TASK STATEMENT -> Count every line below that holds "paragraph". The answer is the number alone.

MATERIAL FOR THIS TASK ->
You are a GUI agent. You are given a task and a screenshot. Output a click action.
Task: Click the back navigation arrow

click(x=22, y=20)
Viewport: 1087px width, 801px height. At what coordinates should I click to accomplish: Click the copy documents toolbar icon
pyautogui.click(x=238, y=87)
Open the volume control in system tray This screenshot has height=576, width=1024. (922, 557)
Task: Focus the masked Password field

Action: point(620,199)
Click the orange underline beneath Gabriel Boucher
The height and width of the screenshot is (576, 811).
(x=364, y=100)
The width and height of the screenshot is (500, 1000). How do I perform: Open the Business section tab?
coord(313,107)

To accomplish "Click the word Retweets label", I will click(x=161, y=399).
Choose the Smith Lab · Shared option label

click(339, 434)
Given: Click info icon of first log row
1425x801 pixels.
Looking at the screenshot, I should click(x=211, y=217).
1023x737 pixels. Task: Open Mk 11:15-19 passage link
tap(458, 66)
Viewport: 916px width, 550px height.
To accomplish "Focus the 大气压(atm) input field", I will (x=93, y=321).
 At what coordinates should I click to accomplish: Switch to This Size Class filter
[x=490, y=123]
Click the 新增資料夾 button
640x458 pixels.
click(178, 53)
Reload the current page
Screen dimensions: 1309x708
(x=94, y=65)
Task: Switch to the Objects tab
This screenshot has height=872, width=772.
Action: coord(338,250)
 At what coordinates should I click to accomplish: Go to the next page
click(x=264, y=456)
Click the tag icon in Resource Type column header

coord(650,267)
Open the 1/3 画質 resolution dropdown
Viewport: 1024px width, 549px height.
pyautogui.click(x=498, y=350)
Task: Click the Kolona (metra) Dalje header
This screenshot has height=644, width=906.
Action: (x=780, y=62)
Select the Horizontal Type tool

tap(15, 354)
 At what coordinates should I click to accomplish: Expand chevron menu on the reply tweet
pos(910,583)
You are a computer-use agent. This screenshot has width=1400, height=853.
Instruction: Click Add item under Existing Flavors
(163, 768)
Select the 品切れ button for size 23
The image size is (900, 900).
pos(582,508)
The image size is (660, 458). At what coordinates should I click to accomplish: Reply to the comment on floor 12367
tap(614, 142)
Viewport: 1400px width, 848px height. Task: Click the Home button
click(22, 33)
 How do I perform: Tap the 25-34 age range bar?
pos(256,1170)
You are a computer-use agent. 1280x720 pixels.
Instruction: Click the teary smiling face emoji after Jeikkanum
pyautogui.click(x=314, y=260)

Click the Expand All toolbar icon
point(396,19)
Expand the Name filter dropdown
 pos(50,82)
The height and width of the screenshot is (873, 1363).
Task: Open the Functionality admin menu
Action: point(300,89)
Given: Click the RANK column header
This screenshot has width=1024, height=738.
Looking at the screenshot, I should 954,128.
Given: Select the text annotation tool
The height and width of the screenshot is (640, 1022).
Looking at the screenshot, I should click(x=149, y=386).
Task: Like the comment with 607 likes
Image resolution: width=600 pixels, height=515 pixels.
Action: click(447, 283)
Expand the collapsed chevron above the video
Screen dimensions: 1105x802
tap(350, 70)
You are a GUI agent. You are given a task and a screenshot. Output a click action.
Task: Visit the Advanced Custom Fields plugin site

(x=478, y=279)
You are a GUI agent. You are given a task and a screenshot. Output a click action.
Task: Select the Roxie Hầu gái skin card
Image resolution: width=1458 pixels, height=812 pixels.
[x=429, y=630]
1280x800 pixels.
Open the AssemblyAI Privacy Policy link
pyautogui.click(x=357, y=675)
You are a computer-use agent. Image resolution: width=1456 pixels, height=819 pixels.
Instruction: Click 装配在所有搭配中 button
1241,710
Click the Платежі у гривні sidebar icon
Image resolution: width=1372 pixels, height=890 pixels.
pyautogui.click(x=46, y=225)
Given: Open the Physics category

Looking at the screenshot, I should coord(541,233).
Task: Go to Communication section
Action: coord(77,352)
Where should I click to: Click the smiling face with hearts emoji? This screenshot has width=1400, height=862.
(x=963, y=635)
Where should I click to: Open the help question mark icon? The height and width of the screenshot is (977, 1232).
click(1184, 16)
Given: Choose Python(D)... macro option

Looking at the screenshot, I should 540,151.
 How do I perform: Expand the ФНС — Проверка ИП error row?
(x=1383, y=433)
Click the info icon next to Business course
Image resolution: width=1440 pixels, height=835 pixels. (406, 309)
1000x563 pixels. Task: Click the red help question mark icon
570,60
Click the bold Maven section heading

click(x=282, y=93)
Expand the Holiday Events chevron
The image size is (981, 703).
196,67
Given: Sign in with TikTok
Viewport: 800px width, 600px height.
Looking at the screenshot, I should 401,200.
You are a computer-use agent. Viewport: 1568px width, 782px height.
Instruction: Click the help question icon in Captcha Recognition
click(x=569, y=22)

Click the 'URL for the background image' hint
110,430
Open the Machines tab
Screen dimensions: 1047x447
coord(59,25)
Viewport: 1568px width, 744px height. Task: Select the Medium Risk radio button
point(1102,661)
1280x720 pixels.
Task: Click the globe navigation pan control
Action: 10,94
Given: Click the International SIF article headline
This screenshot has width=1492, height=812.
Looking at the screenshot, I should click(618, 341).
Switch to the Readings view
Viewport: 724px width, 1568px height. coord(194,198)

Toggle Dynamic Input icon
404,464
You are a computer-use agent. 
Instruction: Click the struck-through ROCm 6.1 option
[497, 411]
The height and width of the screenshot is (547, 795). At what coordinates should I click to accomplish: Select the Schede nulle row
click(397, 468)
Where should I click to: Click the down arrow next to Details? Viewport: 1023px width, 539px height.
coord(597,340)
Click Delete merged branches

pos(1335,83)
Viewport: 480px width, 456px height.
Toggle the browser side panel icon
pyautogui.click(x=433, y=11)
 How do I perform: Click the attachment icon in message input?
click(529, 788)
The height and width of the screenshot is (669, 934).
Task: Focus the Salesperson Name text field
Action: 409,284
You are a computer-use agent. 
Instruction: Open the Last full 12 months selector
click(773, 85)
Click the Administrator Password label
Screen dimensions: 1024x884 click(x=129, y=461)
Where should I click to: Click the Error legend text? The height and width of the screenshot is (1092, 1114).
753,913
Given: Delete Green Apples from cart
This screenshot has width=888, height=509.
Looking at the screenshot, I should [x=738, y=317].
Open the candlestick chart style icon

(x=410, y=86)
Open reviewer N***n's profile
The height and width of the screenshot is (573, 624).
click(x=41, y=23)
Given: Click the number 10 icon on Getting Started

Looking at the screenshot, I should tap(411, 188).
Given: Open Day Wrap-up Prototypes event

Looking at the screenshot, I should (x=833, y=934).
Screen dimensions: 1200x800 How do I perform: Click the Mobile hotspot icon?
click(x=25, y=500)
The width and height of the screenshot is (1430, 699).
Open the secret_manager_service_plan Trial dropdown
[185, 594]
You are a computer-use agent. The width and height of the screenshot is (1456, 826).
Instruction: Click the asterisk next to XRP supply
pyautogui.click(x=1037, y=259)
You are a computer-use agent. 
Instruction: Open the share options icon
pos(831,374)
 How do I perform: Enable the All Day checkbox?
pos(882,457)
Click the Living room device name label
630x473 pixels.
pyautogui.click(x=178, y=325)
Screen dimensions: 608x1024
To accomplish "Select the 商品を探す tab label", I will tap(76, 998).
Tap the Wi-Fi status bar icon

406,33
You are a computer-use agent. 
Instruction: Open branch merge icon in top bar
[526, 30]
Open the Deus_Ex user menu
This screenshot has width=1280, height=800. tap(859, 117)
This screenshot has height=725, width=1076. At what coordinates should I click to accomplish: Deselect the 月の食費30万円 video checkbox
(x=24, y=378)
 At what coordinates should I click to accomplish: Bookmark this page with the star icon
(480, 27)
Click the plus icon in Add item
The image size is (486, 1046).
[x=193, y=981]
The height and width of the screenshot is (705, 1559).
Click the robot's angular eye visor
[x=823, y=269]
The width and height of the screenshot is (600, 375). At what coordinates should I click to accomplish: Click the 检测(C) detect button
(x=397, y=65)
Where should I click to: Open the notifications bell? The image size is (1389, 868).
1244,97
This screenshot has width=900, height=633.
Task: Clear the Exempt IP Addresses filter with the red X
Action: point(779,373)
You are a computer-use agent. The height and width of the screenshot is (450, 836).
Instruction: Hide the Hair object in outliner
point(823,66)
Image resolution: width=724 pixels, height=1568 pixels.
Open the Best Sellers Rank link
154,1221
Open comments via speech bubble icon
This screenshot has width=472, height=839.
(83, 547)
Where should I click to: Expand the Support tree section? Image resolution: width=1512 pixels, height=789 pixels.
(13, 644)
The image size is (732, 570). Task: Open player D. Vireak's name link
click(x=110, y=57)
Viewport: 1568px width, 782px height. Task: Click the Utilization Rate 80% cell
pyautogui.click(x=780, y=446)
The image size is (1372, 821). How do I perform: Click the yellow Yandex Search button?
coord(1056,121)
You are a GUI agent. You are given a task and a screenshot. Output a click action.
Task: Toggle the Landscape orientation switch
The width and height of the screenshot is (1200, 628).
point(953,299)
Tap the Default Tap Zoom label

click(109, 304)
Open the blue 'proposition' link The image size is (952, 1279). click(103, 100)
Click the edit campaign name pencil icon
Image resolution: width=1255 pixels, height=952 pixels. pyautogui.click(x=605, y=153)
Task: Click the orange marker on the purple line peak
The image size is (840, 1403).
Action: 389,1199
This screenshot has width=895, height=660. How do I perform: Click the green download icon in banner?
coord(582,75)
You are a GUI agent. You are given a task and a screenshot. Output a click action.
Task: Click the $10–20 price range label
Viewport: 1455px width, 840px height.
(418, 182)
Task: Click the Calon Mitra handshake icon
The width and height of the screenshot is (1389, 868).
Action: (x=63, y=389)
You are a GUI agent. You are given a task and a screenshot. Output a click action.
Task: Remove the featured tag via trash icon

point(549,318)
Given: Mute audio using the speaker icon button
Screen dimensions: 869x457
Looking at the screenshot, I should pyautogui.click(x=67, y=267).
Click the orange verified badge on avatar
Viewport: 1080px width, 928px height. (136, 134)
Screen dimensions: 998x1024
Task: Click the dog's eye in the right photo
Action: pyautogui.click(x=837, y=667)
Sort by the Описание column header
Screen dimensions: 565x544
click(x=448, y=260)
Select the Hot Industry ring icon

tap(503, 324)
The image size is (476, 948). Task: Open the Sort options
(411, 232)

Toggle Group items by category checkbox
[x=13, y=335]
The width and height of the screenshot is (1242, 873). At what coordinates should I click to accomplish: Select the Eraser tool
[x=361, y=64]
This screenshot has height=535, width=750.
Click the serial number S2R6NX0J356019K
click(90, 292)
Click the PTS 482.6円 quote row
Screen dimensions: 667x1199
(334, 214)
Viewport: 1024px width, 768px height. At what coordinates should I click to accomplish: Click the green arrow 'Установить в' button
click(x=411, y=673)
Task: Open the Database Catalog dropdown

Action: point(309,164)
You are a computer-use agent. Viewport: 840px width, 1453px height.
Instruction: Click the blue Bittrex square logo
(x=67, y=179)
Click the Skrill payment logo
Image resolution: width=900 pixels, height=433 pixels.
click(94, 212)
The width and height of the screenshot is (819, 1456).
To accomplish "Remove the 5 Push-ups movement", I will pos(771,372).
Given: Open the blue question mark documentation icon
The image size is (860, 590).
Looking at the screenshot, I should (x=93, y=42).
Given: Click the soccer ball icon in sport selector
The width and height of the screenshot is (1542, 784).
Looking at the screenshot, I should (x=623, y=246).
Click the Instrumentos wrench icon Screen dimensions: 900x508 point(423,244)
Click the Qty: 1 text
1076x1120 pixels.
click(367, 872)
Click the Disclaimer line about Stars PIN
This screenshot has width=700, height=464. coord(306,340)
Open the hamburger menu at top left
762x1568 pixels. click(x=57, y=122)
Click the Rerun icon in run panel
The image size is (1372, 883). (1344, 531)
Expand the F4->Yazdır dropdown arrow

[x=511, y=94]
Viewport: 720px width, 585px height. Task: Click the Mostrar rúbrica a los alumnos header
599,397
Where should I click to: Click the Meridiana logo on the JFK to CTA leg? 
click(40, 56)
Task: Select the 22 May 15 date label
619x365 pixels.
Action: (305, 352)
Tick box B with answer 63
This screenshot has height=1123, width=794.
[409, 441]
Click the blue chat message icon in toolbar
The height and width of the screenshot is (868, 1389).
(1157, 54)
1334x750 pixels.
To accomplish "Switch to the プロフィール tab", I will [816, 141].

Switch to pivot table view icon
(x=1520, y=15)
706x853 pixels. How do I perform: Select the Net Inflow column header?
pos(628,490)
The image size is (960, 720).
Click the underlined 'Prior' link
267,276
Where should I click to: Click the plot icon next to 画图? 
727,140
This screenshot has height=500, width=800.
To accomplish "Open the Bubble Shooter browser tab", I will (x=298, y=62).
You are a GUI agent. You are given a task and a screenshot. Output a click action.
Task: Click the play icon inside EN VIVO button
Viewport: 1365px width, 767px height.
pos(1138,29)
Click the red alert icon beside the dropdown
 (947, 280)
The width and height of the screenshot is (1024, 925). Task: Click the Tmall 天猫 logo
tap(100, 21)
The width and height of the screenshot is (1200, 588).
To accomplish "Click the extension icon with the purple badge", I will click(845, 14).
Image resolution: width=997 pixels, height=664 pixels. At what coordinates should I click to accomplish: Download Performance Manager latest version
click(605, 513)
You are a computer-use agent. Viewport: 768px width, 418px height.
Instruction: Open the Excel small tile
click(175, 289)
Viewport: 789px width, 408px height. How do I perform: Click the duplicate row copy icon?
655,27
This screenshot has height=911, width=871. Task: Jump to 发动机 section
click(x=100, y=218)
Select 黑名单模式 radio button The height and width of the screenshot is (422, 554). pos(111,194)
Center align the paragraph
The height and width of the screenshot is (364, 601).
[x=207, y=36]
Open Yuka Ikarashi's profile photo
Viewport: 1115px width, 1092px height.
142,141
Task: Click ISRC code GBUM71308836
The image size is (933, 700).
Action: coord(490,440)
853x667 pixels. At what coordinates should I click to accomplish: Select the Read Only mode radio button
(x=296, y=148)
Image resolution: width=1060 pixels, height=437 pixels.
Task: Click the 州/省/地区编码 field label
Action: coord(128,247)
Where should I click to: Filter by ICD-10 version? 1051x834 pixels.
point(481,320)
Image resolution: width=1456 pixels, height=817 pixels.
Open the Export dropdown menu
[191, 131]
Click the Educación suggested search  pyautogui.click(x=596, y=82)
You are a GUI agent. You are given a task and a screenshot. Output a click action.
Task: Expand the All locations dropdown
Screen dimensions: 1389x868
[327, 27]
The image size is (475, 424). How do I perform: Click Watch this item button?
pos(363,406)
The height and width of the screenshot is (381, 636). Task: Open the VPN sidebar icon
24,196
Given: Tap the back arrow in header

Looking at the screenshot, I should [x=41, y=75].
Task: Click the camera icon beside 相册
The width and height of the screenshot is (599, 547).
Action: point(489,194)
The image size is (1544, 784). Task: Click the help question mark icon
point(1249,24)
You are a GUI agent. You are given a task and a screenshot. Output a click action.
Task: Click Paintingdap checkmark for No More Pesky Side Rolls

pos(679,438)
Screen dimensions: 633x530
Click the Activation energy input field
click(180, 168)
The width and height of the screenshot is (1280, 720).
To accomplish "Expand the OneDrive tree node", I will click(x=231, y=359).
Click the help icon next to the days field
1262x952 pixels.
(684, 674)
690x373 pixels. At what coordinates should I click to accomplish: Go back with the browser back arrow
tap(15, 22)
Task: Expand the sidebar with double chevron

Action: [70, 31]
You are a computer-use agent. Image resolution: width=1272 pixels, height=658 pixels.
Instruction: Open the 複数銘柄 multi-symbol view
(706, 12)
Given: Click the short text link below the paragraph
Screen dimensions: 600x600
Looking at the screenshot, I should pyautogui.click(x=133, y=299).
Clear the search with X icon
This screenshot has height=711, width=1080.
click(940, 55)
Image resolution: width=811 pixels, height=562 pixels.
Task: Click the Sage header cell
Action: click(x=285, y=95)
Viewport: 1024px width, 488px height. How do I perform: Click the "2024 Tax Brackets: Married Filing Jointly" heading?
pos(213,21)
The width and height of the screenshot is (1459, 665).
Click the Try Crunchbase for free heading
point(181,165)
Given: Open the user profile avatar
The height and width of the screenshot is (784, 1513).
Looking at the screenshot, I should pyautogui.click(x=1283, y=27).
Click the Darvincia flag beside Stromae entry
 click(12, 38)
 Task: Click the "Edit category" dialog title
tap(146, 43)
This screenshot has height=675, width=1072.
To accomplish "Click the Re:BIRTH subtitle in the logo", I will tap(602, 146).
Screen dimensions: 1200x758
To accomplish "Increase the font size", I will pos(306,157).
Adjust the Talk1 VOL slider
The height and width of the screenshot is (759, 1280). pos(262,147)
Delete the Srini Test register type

EXPECTED ANSWER -> 2